# [INFORMATION SUPPLIED]
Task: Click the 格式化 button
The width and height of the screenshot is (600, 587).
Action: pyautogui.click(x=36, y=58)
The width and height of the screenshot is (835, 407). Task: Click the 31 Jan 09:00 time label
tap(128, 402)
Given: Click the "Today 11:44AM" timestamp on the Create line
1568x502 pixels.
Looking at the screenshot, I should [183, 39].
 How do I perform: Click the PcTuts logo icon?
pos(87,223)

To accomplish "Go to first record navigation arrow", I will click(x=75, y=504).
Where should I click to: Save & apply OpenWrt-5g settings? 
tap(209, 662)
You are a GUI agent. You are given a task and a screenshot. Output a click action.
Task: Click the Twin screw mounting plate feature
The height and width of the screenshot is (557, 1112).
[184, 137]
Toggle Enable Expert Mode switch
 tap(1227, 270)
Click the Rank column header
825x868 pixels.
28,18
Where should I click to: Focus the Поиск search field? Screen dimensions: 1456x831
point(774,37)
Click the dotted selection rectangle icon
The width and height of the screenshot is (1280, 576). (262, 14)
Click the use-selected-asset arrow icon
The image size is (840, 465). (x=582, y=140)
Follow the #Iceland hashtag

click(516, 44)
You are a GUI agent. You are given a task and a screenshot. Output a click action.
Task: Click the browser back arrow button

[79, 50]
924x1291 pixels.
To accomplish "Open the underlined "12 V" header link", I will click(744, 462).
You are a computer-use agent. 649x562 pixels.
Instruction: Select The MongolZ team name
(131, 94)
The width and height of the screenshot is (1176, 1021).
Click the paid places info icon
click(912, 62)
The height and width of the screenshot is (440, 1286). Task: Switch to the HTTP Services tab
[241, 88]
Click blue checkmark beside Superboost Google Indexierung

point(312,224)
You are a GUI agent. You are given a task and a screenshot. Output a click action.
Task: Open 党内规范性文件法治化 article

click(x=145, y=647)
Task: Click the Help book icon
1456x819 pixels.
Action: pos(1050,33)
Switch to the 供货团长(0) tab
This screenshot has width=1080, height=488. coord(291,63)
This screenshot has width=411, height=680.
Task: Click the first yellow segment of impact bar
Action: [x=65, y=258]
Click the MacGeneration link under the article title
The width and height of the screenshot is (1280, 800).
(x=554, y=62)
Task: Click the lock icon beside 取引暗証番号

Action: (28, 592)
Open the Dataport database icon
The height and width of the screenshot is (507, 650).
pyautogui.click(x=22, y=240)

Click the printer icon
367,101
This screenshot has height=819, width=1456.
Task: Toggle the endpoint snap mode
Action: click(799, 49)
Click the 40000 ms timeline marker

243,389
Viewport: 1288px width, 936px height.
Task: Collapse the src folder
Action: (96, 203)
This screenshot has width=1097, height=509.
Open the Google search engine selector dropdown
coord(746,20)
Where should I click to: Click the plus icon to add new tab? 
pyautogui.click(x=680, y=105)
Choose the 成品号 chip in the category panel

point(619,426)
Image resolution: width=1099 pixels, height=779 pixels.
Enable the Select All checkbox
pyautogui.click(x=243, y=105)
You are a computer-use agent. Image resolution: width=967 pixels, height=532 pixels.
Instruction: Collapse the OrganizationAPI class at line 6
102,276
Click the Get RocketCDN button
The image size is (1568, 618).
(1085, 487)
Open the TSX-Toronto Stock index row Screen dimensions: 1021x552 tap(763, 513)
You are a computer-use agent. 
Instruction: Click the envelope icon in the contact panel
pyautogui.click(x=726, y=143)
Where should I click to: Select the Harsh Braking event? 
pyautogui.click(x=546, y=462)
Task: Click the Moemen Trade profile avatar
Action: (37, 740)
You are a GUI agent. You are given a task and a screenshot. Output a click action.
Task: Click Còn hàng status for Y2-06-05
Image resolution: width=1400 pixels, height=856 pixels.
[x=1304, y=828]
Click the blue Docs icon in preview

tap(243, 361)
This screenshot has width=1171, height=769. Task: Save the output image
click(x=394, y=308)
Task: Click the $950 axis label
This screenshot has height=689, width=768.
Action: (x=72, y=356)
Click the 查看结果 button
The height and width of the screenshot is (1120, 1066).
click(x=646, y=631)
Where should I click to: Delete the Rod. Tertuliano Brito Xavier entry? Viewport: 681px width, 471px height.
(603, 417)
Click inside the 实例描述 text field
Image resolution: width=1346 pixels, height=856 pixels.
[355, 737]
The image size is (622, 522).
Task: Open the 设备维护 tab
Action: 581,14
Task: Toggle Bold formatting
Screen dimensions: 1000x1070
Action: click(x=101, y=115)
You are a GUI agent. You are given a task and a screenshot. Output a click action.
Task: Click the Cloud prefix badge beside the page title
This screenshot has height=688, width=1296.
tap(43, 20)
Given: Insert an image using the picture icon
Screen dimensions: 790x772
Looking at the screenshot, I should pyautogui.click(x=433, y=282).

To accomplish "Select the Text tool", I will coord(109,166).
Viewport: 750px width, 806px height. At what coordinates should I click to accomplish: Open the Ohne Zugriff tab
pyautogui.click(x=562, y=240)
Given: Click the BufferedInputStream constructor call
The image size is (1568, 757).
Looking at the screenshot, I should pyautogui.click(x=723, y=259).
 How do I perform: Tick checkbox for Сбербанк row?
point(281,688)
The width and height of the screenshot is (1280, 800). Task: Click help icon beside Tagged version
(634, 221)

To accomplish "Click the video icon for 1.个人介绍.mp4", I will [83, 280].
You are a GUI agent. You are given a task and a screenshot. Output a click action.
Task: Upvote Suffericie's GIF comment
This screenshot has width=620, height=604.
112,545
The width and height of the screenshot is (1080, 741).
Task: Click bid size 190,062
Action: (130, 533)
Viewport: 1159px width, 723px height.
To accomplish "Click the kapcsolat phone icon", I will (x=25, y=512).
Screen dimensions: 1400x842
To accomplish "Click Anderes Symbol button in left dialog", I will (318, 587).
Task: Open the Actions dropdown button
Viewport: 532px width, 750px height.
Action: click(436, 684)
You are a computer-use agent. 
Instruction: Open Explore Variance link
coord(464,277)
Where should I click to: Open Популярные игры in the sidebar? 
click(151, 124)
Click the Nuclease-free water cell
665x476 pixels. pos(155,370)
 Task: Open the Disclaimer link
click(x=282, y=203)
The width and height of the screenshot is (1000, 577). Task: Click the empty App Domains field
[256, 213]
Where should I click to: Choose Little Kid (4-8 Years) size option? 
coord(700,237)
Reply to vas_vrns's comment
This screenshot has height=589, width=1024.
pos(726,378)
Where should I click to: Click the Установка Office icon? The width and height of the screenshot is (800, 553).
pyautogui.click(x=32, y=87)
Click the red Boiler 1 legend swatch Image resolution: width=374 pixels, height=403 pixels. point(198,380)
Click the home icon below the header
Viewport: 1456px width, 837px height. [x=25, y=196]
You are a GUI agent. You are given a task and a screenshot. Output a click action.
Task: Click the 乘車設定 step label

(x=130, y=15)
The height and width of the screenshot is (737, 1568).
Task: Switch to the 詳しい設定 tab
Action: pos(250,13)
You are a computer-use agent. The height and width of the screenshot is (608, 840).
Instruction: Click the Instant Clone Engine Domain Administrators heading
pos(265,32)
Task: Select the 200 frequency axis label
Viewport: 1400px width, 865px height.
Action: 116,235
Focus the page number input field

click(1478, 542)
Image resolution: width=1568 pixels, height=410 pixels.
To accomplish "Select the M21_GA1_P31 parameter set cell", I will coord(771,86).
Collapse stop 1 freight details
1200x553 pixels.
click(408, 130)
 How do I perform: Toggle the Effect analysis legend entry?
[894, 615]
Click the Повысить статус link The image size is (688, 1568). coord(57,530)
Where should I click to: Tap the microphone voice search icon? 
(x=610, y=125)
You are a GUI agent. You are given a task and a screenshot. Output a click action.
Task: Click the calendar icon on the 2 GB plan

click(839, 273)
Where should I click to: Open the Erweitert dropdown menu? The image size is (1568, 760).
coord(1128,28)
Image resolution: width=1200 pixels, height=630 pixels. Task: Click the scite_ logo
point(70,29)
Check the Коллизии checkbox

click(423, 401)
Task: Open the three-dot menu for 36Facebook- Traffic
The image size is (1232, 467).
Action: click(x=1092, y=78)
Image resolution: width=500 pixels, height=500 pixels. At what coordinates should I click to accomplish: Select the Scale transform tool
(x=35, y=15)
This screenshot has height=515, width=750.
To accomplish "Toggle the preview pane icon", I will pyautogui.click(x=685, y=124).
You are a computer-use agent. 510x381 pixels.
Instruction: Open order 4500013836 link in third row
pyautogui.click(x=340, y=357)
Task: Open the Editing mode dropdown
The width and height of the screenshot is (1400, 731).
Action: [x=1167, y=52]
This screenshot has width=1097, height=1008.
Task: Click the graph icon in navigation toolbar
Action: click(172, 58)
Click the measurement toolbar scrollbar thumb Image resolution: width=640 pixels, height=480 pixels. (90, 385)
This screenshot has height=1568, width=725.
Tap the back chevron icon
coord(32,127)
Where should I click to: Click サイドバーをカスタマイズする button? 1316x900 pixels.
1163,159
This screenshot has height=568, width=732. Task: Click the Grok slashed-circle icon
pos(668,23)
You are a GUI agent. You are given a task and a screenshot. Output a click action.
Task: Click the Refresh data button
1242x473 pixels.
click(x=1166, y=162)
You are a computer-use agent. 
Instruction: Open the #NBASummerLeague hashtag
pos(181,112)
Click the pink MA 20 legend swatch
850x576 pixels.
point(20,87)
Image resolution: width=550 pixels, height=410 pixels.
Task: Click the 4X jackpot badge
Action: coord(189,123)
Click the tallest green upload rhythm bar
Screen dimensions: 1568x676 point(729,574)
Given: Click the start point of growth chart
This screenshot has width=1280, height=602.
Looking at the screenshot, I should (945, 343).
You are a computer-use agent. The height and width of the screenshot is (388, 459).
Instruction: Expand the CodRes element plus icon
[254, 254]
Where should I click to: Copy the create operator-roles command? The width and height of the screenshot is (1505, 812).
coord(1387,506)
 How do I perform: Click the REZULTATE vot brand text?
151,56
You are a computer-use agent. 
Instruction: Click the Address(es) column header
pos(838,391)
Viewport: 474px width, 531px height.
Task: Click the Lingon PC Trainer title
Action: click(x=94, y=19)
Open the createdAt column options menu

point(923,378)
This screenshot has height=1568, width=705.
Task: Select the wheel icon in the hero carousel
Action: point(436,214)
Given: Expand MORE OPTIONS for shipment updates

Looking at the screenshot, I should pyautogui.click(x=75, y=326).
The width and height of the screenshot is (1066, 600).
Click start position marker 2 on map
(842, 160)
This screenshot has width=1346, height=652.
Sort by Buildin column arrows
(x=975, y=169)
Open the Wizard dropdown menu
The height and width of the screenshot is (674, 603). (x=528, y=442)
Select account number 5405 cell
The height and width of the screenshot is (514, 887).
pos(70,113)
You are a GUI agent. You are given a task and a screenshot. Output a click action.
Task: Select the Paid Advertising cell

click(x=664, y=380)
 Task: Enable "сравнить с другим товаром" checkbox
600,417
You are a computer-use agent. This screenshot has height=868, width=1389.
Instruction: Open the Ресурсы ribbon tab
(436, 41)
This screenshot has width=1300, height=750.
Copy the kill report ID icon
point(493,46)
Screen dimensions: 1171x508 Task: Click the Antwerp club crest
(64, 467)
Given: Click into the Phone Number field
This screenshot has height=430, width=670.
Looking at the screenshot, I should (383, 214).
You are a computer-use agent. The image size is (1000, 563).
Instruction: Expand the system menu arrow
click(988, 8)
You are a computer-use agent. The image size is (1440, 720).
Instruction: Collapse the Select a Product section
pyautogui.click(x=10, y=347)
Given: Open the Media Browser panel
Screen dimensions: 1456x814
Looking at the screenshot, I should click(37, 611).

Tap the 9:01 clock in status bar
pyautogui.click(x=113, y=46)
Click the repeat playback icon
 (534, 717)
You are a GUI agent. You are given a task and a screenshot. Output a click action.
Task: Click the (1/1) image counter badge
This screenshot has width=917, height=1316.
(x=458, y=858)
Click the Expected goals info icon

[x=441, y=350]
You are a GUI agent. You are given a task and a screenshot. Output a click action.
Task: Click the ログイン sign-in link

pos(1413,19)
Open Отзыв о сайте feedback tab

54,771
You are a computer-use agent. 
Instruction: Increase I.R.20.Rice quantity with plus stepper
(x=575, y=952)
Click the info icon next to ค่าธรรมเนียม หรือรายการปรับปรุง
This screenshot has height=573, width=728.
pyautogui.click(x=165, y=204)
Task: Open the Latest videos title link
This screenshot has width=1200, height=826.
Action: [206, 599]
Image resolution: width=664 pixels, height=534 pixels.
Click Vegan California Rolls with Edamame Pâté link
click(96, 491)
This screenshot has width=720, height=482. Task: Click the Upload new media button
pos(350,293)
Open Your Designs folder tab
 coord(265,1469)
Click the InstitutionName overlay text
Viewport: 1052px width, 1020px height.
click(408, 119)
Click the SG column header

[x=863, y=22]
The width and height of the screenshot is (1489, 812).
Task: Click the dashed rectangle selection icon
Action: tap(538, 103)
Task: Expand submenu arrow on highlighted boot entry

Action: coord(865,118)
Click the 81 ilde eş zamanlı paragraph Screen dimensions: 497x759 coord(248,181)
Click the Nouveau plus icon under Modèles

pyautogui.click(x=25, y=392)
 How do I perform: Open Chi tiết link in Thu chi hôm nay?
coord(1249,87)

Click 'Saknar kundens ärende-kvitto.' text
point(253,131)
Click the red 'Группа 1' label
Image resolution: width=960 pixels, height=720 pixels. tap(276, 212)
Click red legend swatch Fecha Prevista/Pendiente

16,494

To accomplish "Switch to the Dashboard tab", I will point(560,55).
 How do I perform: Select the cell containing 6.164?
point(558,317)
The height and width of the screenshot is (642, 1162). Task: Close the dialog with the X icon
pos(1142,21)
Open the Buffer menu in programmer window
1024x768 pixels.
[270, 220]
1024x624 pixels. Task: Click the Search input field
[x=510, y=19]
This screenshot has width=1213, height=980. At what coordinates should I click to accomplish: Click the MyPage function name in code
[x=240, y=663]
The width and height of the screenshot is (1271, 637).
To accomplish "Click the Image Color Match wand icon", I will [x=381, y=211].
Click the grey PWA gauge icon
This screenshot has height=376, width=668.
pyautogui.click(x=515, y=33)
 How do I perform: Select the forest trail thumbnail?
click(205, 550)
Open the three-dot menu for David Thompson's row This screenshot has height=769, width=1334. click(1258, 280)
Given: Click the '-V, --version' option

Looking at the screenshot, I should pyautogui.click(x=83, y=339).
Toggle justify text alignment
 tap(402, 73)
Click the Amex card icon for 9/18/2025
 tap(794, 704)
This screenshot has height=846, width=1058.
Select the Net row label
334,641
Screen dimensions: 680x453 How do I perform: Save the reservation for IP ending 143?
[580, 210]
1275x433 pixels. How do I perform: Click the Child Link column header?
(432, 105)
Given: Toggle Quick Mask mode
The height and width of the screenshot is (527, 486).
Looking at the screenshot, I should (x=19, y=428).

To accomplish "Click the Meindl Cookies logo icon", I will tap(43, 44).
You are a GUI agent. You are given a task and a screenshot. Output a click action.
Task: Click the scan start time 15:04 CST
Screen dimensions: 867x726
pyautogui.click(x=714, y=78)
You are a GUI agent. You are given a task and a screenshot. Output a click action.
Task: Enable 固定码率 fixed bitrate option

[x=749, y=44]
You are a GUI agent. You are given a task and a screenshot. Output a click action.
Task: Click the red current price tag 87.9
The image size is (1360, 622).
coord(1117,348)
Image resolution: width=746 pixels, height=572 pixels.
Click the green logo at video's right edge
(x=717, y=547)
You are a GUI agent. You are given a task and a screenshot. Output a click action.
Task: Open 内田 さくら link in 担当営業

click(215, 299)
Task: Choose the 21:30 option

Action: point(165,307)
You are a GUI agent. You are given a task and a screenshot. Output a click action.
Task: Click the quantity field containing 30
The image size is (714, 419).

# [WHAT IS NEEDED]
Of the lines above, output exactly those from the line bearing "This screenshot has width=1200, height=826." through the line bearing "Click the 81", inclusive.

# [EXPECTED ANSWER]
This screenshot has width=1200, height=826.
Action: [206, 599]
Image resolution: width=664 pixels, height=534 pixels.
Click Vegan California Rolls with Edamame Pâté link
click(96, 491)
This screenshot has width=720, height=482. Task: Click the Upload new media button
pos(350,293)
Open Your Designs folder tab
 coord(265,1469)
Click the InstitutionName overlay text
Viewport: 1052px width, 1020px height.
click(408, 119)
Click the SG column header

[x=863, y=22]
The width and height of the screenshot is (1489, 812).
Task: Click the dashed rectangle selection icon
Action: tap(538, 103)
Task: Expand submenu arrow on highlighted boot entry

Action: coord(865,118)
Click the 81 ilde eş zamanlı paragraph Screen dimensions: 497x759 coord(248,181)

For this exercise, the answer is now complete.